Tumors can also cause a lump on the sternum. In most cases, these lumps are non-cancerous and they can be caused by a variety of issues. Some are cysts, which are masses filled with fluid or tissue. These are usually not a problem unless they grow very large. When this occurs, they may need to surgically removed. Growing cysts will often be tested to determine if they are cancerous.

Very rarely, a lump on the sternum will be caused by cancer. In most cases, cancerous sternum masses originate from elsewhere in the body and spread to the sternum bone. The most common places sternum cancer originates are the breasts and lungs. When cancer is the cause, the tumor is usually surgically removed. Additional treatments may also be necessary, such as chemotherapy or radiation.

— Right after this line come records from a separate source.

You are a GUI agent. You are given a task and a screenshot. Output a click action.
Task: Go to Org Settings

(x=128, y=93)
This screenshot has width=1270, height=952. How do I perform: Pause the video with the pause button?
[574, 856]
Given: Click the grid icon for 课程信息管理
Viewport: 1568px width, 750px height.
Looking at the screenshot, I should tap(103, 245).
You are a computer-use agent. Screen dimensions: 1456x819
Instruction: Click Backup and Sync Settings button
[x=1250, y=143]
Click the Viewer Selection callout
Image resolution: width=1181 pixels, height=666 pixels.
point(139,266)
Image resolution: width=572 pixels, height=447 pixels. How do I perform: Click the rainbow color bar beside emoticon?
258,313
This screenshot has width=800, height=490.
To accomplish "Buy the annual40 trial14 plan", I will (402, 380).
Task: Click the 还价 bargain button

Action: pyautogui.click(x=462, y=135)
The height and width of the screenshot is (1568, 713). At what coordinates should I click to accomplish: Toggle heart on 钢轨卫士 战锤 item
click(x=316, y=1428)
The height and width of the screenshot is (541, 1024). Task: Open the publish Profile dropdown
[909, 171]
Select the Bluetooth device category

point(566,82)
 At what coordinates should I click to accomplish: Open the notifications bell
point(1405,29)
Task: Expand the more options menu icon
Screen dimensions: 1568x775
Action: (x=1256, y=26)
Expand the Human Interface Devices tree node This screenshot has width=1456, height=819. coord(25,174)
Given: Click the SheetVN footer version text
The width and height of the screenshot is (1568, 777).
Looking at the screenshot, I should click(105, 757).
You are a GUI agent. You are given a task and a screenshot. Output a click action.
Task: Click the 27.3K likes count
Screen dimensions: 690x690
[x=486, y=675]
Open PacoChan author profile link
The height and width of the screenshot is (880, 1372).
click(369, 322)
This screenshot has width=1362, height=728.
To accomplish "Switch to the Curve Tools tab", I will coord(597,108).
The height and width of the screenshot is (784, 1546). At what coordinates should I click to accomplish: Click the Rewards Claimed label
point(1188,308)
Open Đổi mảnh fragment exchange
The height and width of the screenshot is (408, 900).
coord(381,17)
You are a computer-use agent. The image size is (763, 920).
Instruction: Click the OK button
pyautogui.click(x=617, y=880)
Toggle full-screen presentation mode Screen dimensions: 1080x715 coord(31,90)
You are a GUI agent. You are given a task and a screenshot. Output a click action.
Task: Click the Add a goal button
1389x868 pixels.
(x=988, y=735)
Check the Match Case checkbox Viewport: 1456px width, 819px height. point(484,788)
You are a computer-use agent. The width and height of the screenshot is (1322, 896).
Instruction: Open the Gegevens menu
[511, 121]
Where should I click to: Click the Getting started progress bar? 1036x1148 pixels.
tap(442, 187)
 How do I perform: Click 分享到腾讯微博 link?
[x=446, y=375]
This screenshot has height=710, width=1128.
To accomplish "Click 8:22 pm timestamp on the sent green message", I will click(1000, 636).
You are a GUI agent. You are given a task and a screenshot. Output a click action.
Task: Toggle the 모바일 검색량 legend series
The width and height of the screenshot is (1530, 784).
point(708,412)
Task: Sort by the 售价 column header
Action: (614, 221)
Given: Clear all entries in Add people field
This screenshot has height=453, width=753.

Although most lumps will turn out to be normal or not life-threatening, it is still a good idea for any mass to be checked out by a doctor. The doctor will be able to determine if the lump is the xiphoid process, or if it is something else. If another condition is to blame, a further examination will likely to be performed to find the root cause.


Discuss this Article

Post 9

Doctors do not cause cancer. They are not responsible for the cancer that occurs. The idea that every test should be ordered for every complaint is what has caused our health care expenditures to be out of control. Sometimes bad things happen to good people. It is better to grow from those experiences then to try to find someone to blame.

Post 7

I don't know why when you go to the doctor and tell them where you are hurting, they pass it of and say go for this test and that test. They say you have gallstones or gallbladder problems, but after two years and the pain is still there in your sternum, don't you think they might look into why you are hurting when you lift sometime, when you bend over and even when you eat or sometimes when you take a deep breath? If anyone else has this problem, have you got any answers? I'd love to hear them.

Post 6

My husband had a lump on his sternum about ten years ago. He was given ibuprofen by his doctor. Ten years later, it turned out he had terminal cancer from the sternum. It went to his liver then his lungs then the collarbone. The doctor should be held responsible. What do I do?

Post 4

I had open heart surgery three years ago within the same year I had to have the wires removed that were holding my sternum together.

After healing, I noticed a knot at the end of my sternum. It did not cause pain at first, but over the past month it has grown. I have been out of work since mid-May because I am consistently vomiting. The only relief I get is when I lie flat. I have been to the ER and they said all the tests came back okay. The doctors are not checking where I am telling them where it hurts. Does anyone have any idea what it could be or what I should do? Please help.

Post 3

I have a sore lump on my sternum, but right now, my doctor is just keeping it under watch. She has no reason to believe that it might be cancerous.

I have heard that sternum pain can be related to fibromyalgia. I have a friend with this condition, and certain points along her sternum are very tender.

I don't think I have fibromyalgia, because I don't hurt all over like she does. The tenderness is confined to this one lump, which my doctor says is a benign cyst.

Post 2

@OeKc05 – I wouldn't wait for a sternum lump to form. Any sort of chest tenderness just sounds scary.

Post 1

My sternum has been really tender here lately. I don't feel any actual lumps on it, but it is sore to the touch.

Is there anything that can cause sternum soreness? Should I be concerned now, or should I wait until lumps form to point this out to my doctor?